TASK: Rewrite all of the records below with "column header" replaced by "column title" and everything else unchanged. Omit the pictures.

++++++++

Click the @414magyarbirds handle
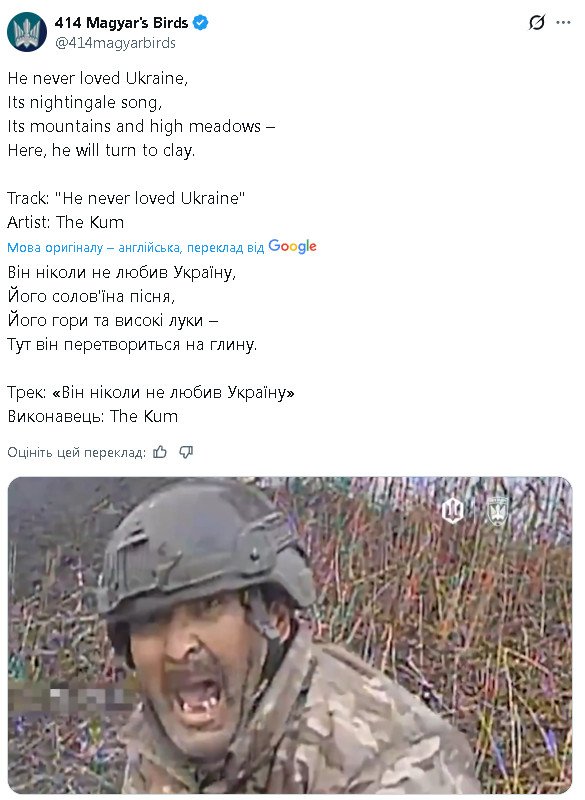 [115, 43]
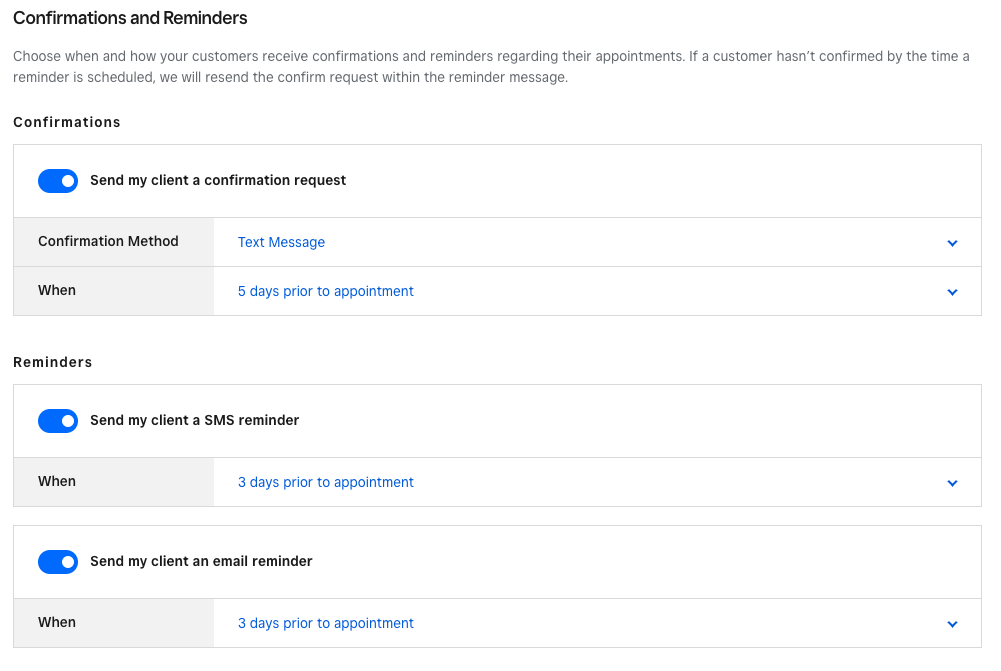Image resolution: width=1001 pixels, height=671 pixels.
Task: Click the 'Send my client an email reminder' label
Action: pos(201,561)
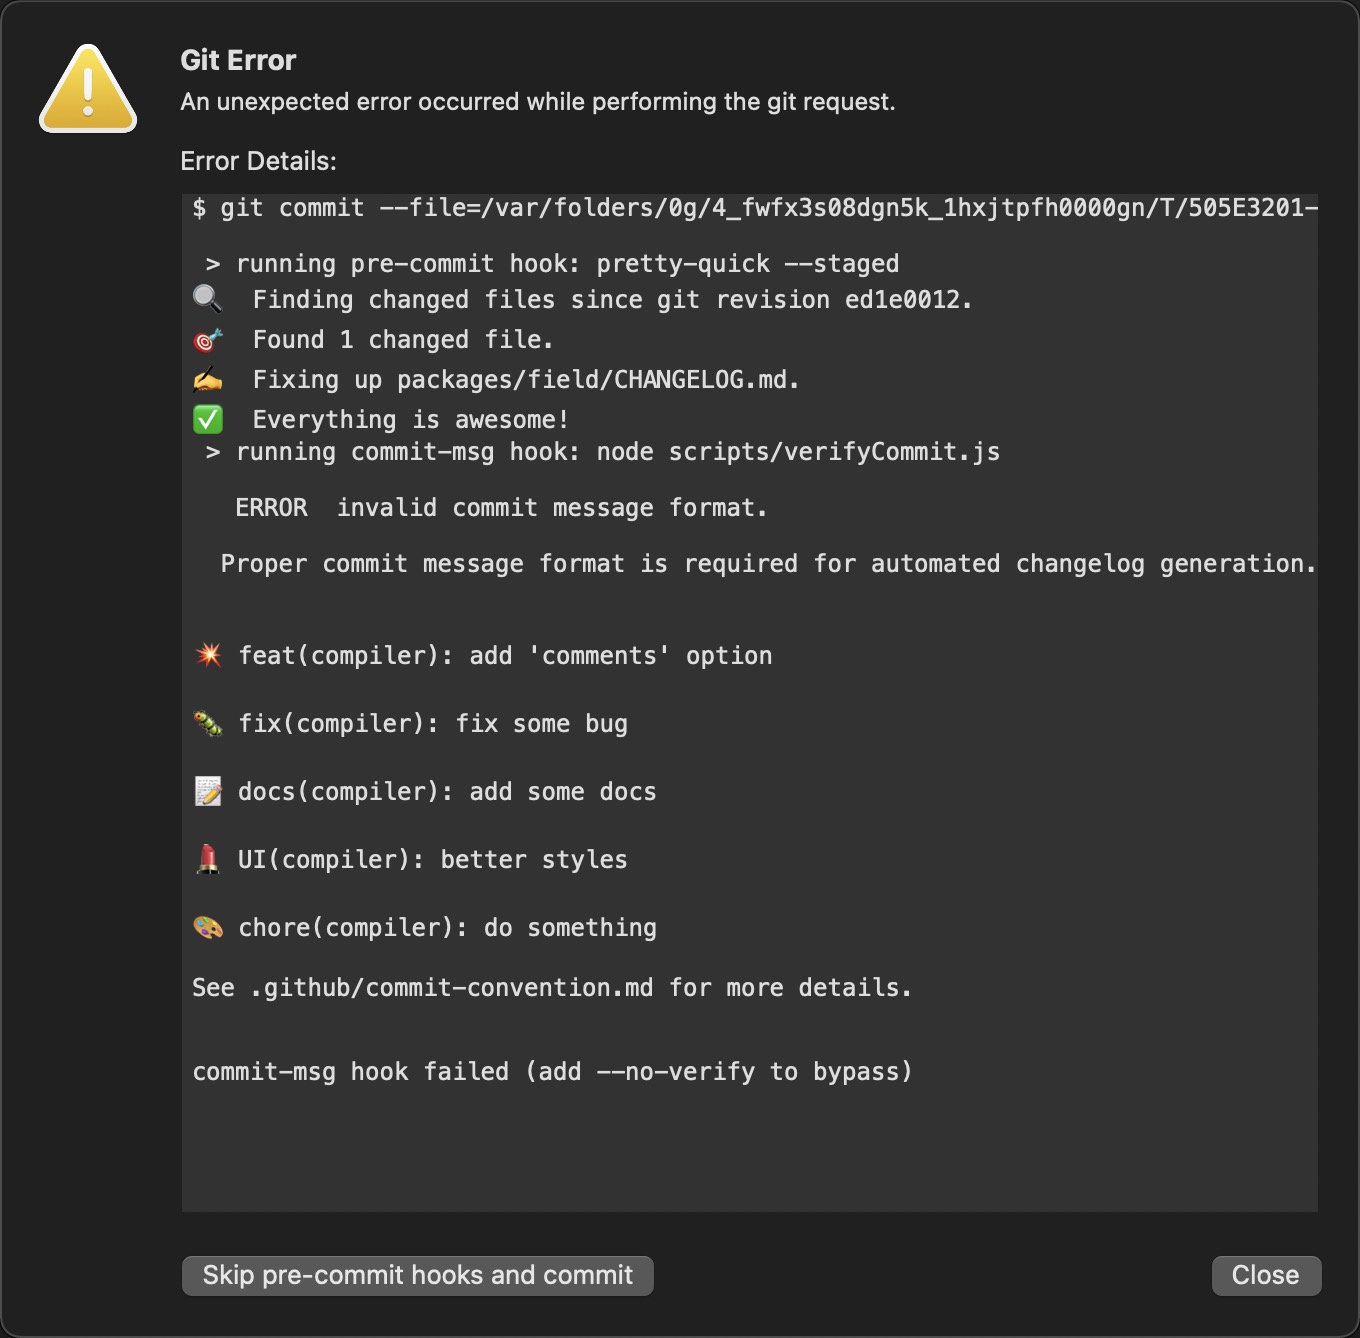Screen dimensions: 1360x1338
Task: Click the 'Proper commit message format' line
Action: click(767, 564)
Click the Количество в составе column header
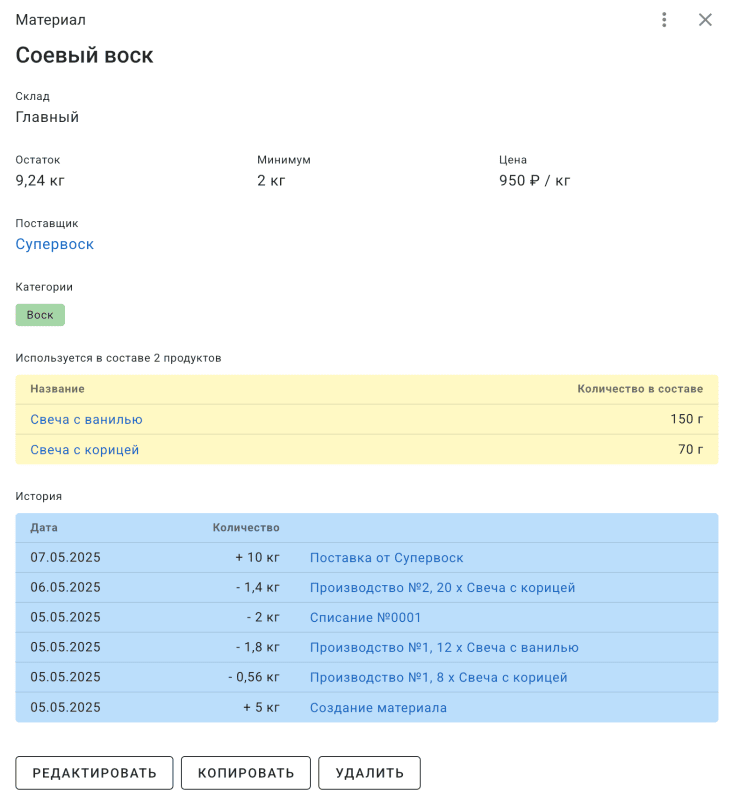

++++++++

OUTPUT:
Click the @414magyarbirds handle
 [115, 43]
Image resolution: width=1001 pixels, height=671 pixels.
Task: Click the 'Send my client an email reminder' label
Action: pos(201,561)
Screen dimensions: 1360x1338
Task: Click the 'Proper commit message format' line
Action: click(767, 564)
Click the Количество в составе column title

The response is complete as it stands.